**Aim**
Repeat the records from the line that contains "Open the Latest Data dropdown" through the line that contains "(x=624, y=184)", including both of those lines, and omit the pictures from your answer.

**Data provided**

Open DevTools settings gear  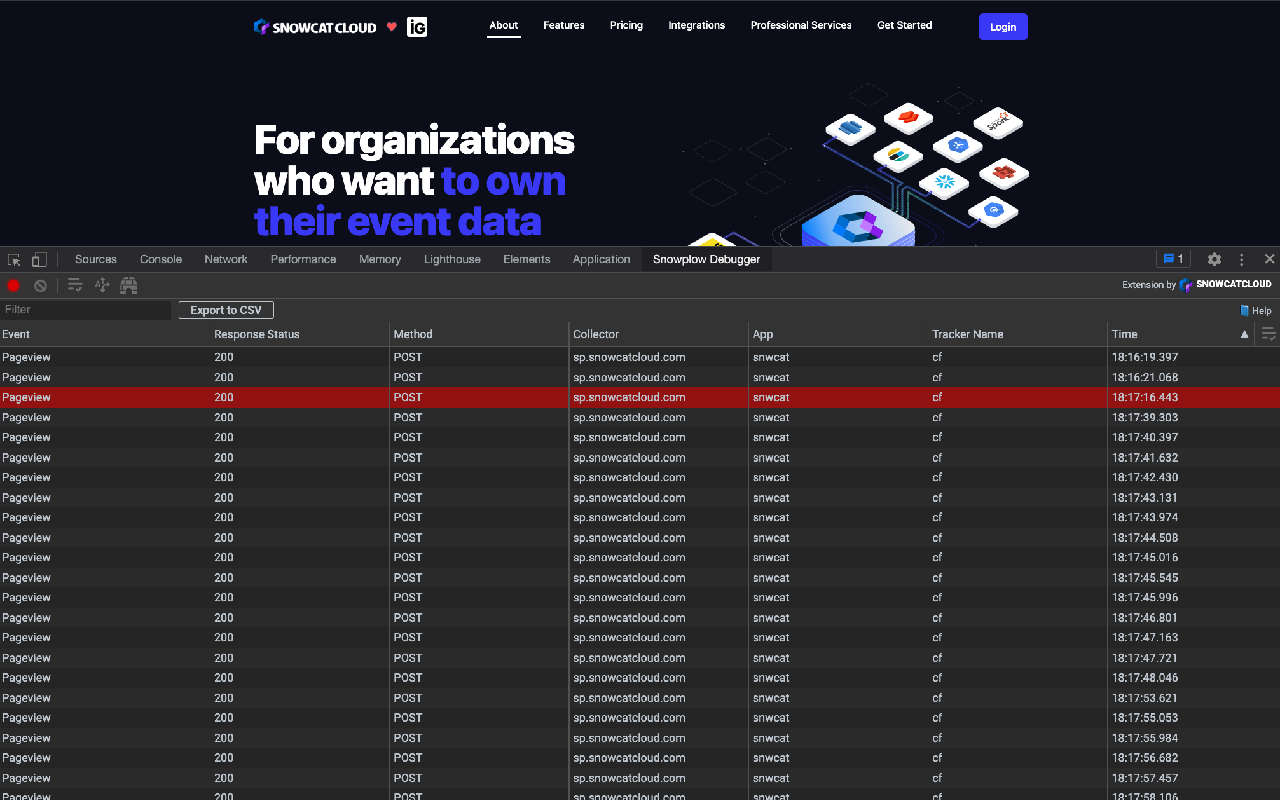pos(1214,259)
--
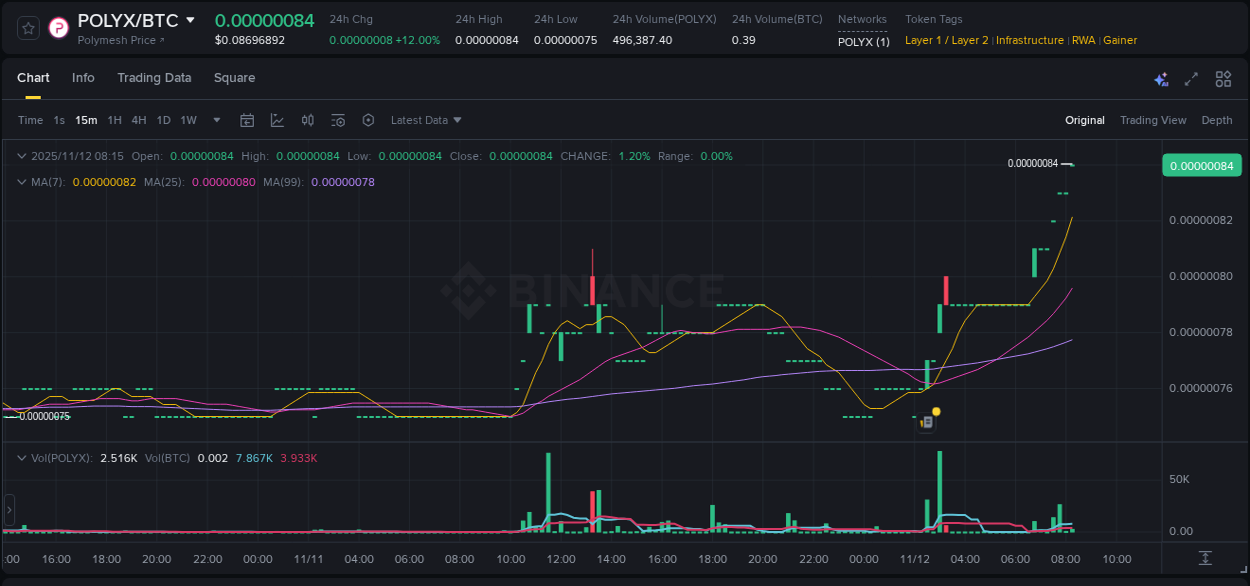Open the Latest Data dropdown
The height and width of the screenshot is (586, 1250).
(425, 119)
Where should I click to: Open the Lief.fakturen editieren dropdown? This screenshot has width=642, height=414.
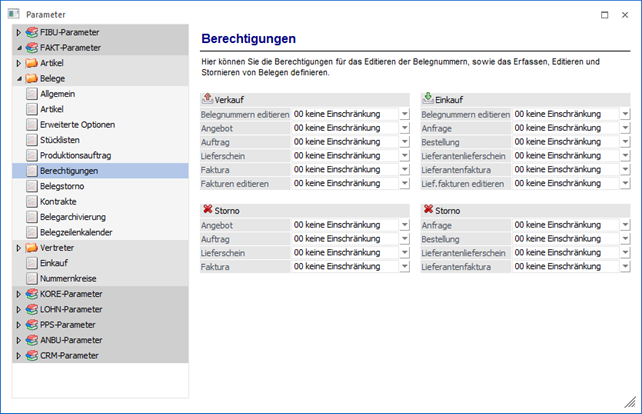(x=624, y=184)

**Solution for this problem**
Open the Latest Data dropdown
The height and width of the screenshot is (586, 1250).
(425, 119)
Where should I click to: Open the Lief.fakturen editieren dropdown? This screenshot has width=642, height=414.
(x=624, y=184)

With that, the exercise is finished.